From left, front row- Camden Cooke of Northumberland, Katie Allen of Westmoreland. Second row- Keith Feller of Westmoreland, Jacinta Ball of Westmoreland, and 4-H extension agent Wendy Herdman. Third row- Branden Benza of Lancaster, Caitlin Drummond of Westmoreland, and 4-H extension agent Tara Brent. Back row- 4-H adult volunteer Matt Brent of Northumberland and Kalin Benza of Lancaster.
Special this year, the State 4-H Congress hosted a Centennial Celebration luncheon to honor the 100-year anniversary of Cooperative Extension. Delegates were able to deepen their understanding of 4-H and Extension by viewing displays, a slideshow, and interviews of people whose lives have been impacted by 4-H. Special guest speakers, as well as 4-H alumni, retirees, and former employees, joined the luncheon.
Mike Martin, Extension 4-H specialist said this year was exciting because they incorporated the centennial celebration.

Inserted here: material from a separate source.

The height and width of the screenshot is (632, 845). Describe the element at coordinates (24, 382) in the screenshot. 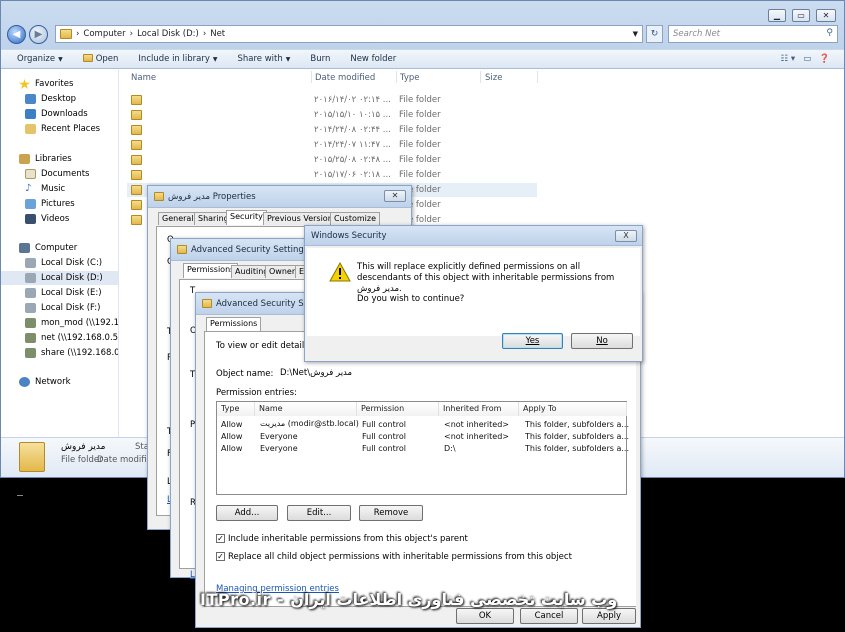

I see `network-icon` at that location.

Although 4-H is more than 100 years old, they were able to celebrate 100 years of Extension, which has been celebrated nationally. “4-H is the youth development organization of Cooperative Extension and has served an important role in the history of Extension.”
During the Congress, 4-H delegates participated in the Great Summer Showcase — a series of fun and innovative educational workshops taught by Virginia Tech faculty members covering topics such as animal science, communications and expressive arts, healthy living, environmental education, technology, engineering, and math. Participants participated in hands-on workshops, including fashion merchandizing and horticulture. One workshop allowed 4-H’ers to explore art and computer graphics while working at the DREAMS Lab on campus, which houses a 3-D printing station. The workshops not only introduced the students to interesting subjects, they also engendered a love of learning.
Westmoreland Delegate Katie Allen participated in 4-H Congress for the first time this year and said her favorite part was the DNA Extraction Class. She hopes to attend again next year.